Gib aus dem Text über Krieg und Frieden die Passage zwischen „Im neuen Heft“ und „darin ebenfalls einig.“ wortgetreu zurück, beide Grenzen eingeschlossen.
::: Dokument :::
So langsam setzt sich das Entsetzen wie eine dunkle Rauchschicht auf die Seelen. Aber es kommt auch die Zeit zum Überdenken. Warum hatten wir die Frage nach Krieg und Frieden so sehr vergessen oder nach hinten geschoben? War es so selbstverständlich, dass die neuen kalten Kriege auch kalt bleiben würden oder nur ganz, ganz woanders wieder heiß werden könnten?

Im neuen Heft der „Marxistischen Blätter“ gibt es eine Beilage „Die Waffen nieder!“:

Zuerst wird konstatiert, dass die „Schnellschüsse der Bundesregierung“ (Aufrüstung, Ende des Tabus gegen Waffenlieferungen) „keine Friedenspolitik, sondern Öl ins Feuer“ bedeuten. Auf einer digitalen Aktionskonferenz der Friedensbewegung wurde in einer Resolution klar gesagt: „Wir verurteilen die militärische Aggression Russlands gegen die Ukraine. Für Krieg gibt es keine Rechtfertigung.“ Auch „die jahrelange antirussische Konfrontationspolitik des Westens […] rechtfertigen keinesfalls die militärische Intervention Russlands“. Die anderen Texte, von Demonstrationsrednern und Offenen Briefe und Resolutionen, die in der Beilage veröffentlicht sind, sind sich darin ebenfalls einig.

Michael Müller von den NaturFreunden machte auf der großen „Kundgebung für den Frieden“ am 27.2. 2022 in Berlin auch darauf aufmerksam, dass wir auch „gegen den neuen Nationalismus“ kämpfen. In einem offenen Brief an den Präsidenten der Russischen Föderation bekunden russische Mitarbeiter*innen des Gesundheitswesens, dass sie „allen Menschen […] helfen, unabhängig von ihrer Nationalität, Religion oder politischen Einstellung“. Sie verweisen darauf, dass die einfachen Menschen nicht profitieren vom Einsatz der tödlichen Waffen.
::: Datenteil :::
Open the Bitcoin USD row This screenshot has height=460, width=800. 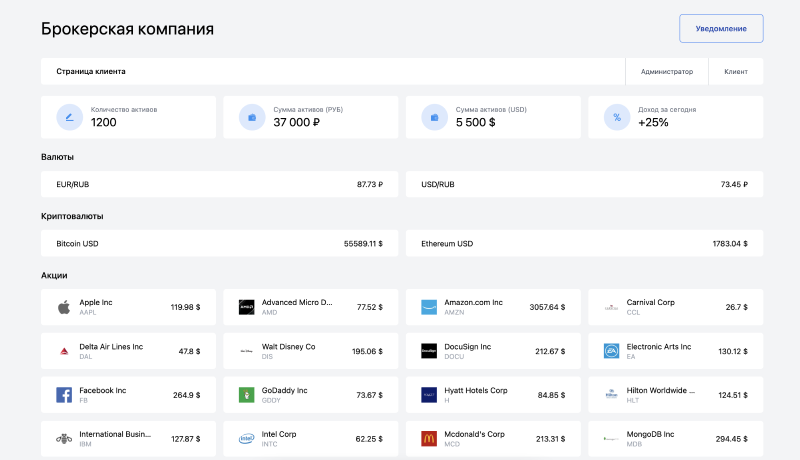tap(219, 243)
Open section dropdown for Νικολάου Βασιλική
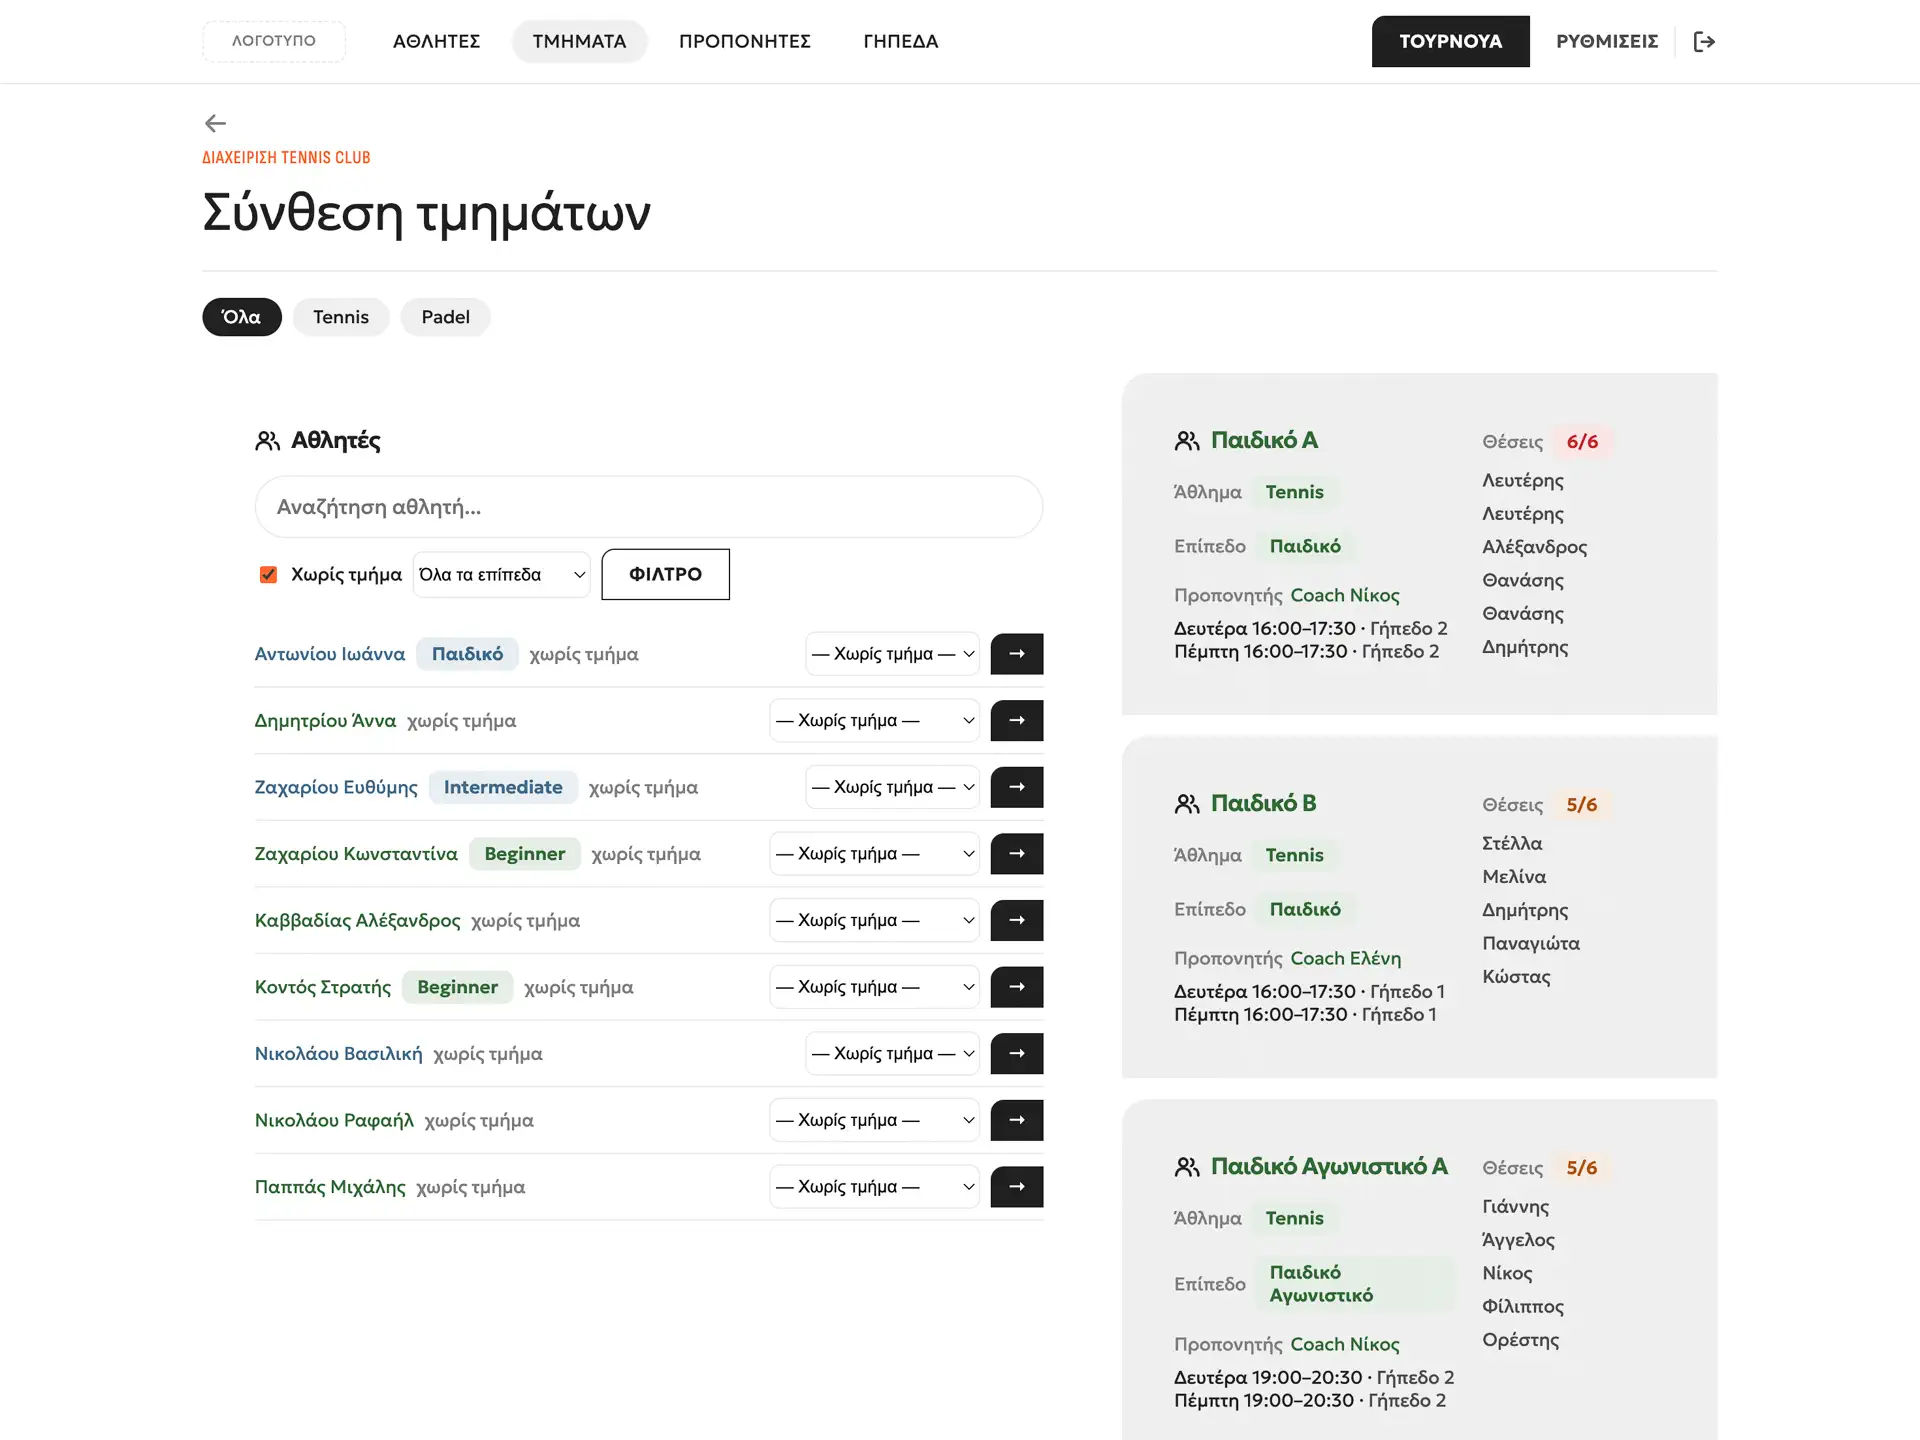 click(x=893, y=1054)
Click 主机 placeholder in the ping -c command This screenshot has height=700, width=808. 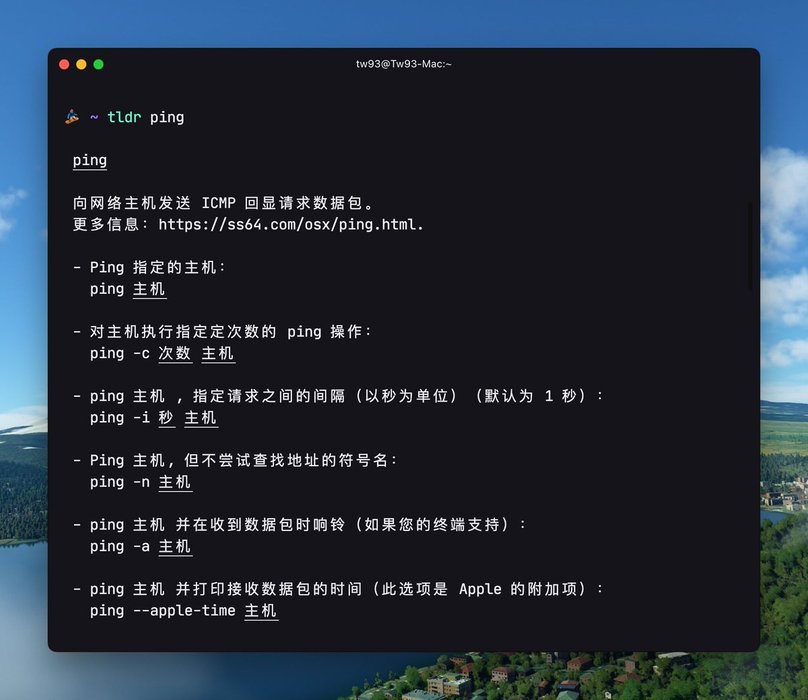point(218,353)
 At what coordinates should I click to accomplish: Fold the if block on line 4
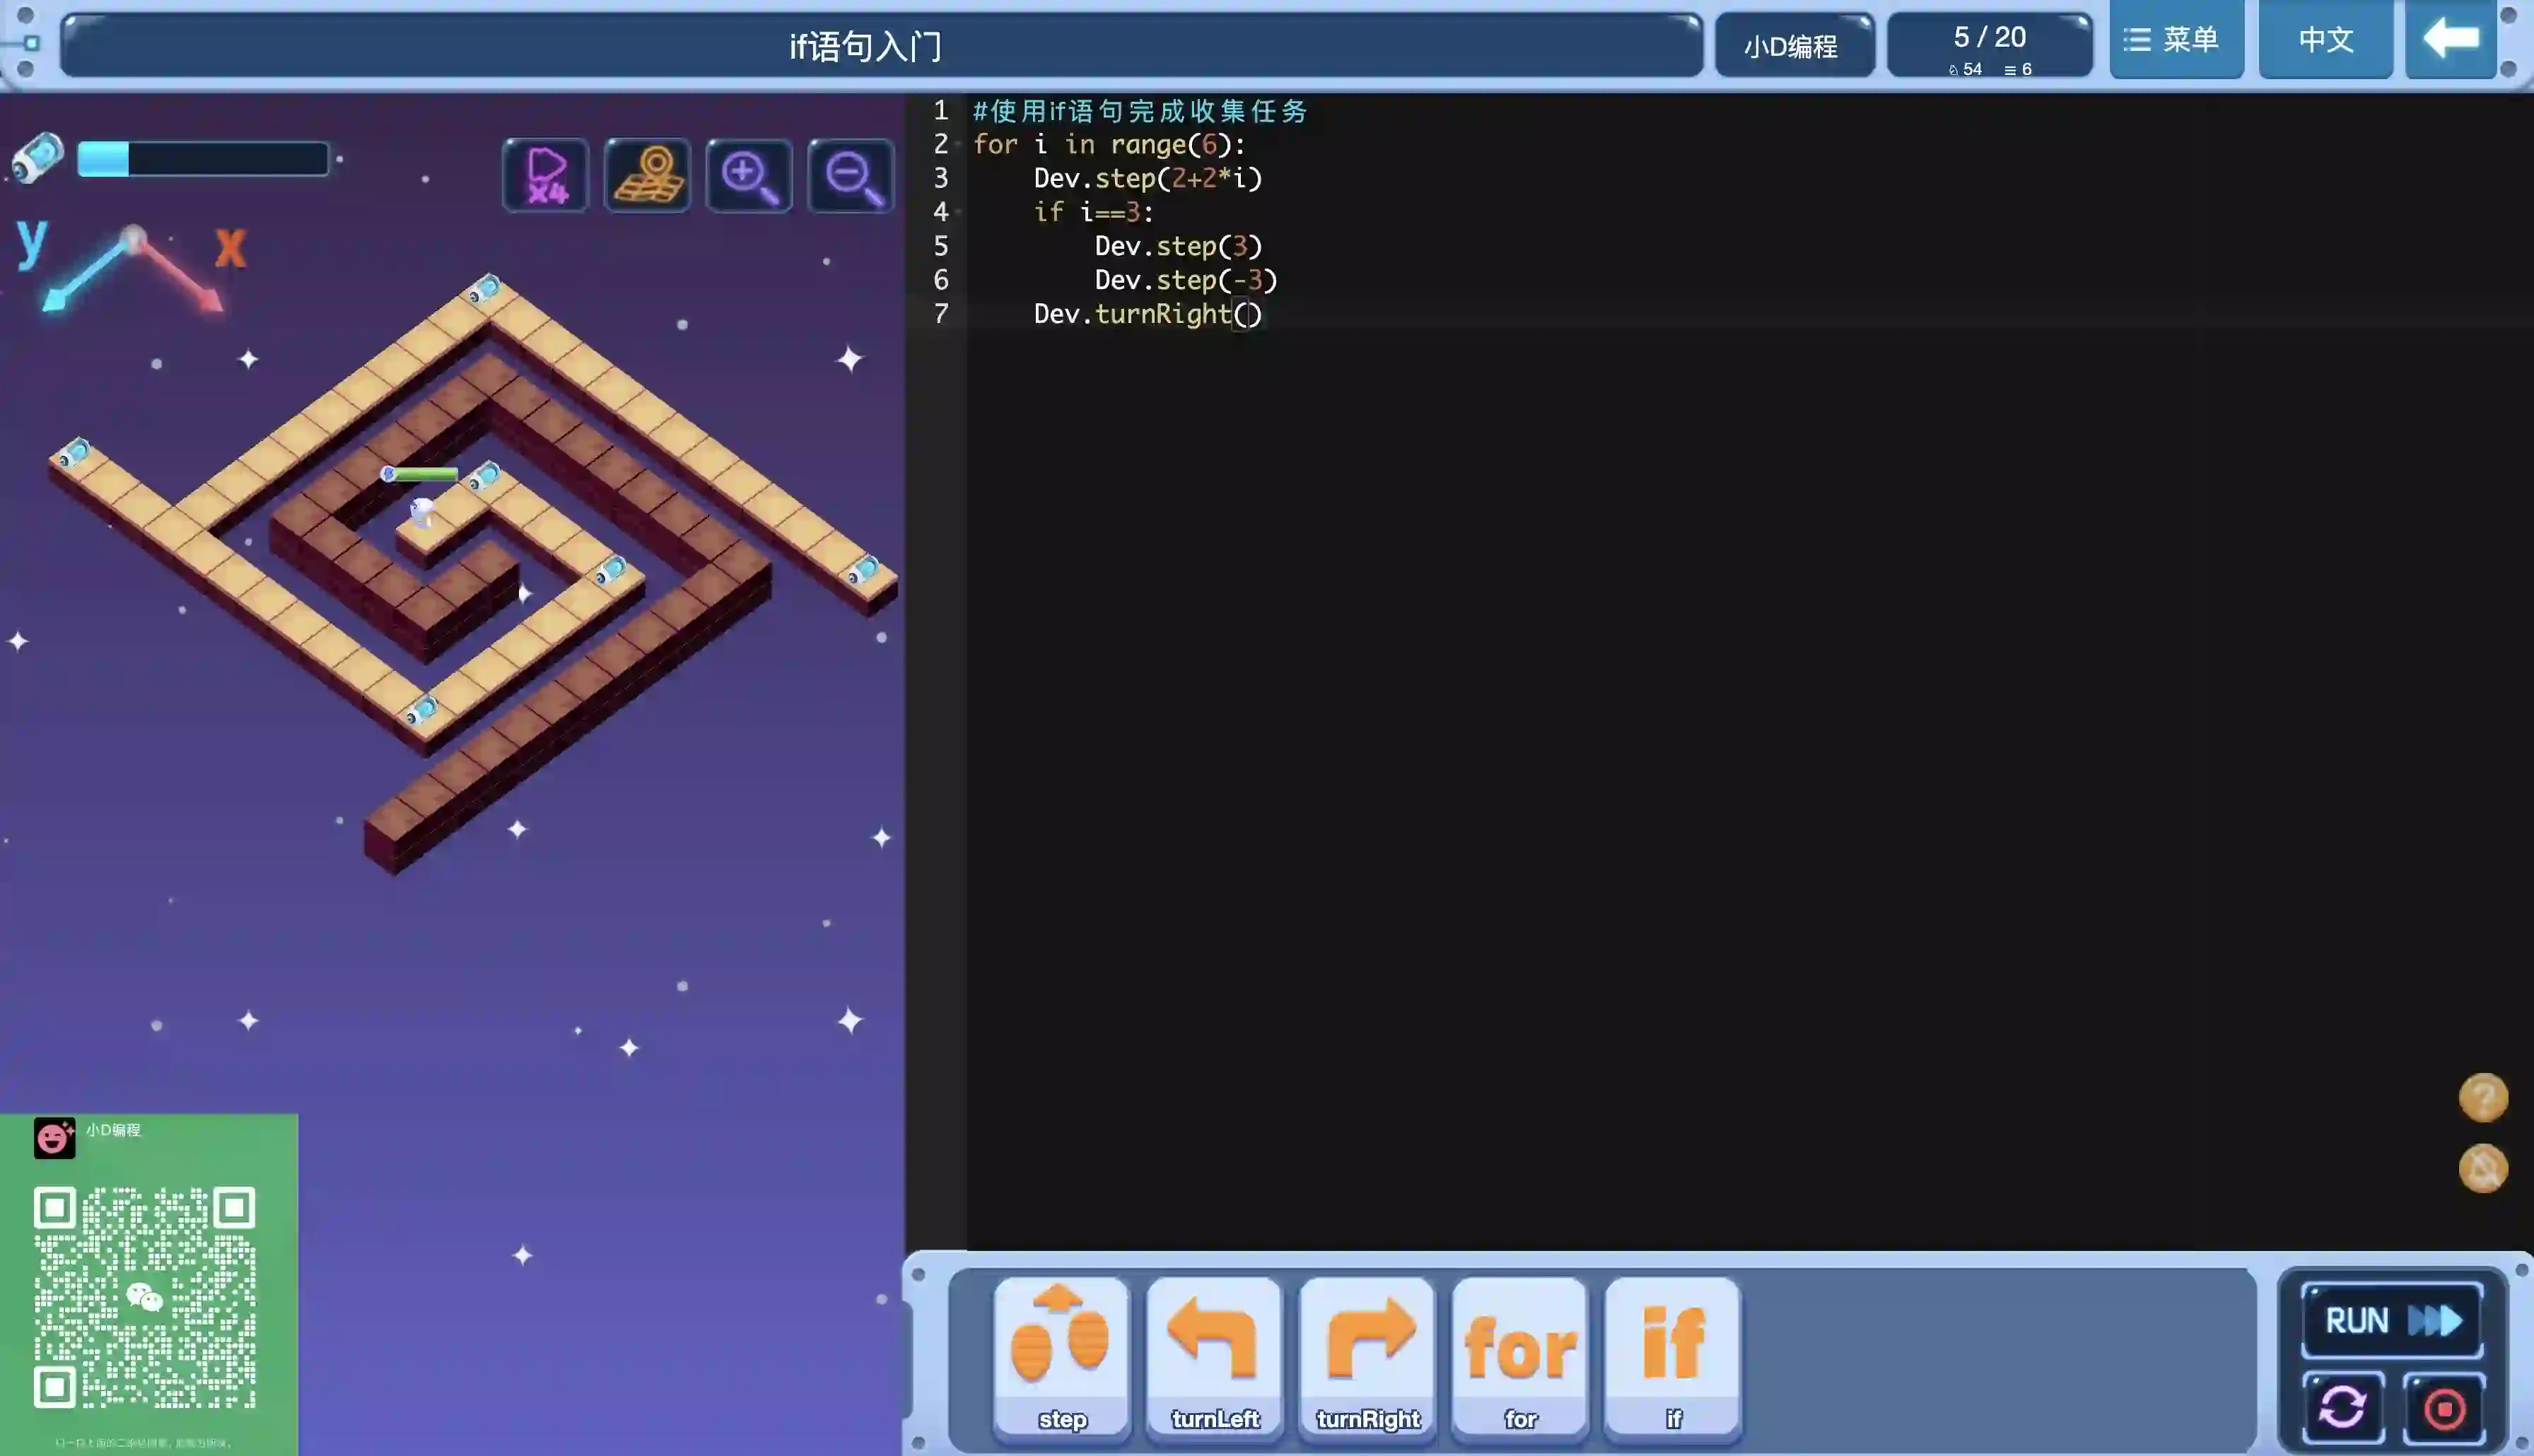point(959,212)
:::
Schriftliche Antwort:
Im neuen Heft der „Marxistischen Blätter“ gibt es eine Beilage „Die Waffen nieder!“:

Zuerst wird konstatiert, dass die „Schnellschüsse der Bundesregierung“ (Aufrüstung, Ende des Tabus gegen Waffenlieferungen) „keine Friedenspolitik, sondern Öl ins Feuer“ bedeuten. Auf einer digitalen Aktionskonferenz der Friedensbewegung wurde in einer Resolution klar gesagt: „Wir verurteilen die militärische Aggression Russlands gegen die Ukraine. Für Krieg gibt es keine Rechtfertigung.“ Auch „die jahrelange antirussische Konfrontationspolitik des Westens […] rechtfertigen keinesfalls die militärische Intervention Russlands“. Die anderen Texte, von Demonstrationsrednern und Offenen Briefe und Resolutionen, die in der Beilage veröffentlicht sind, sind sich darin ebenfalls einig.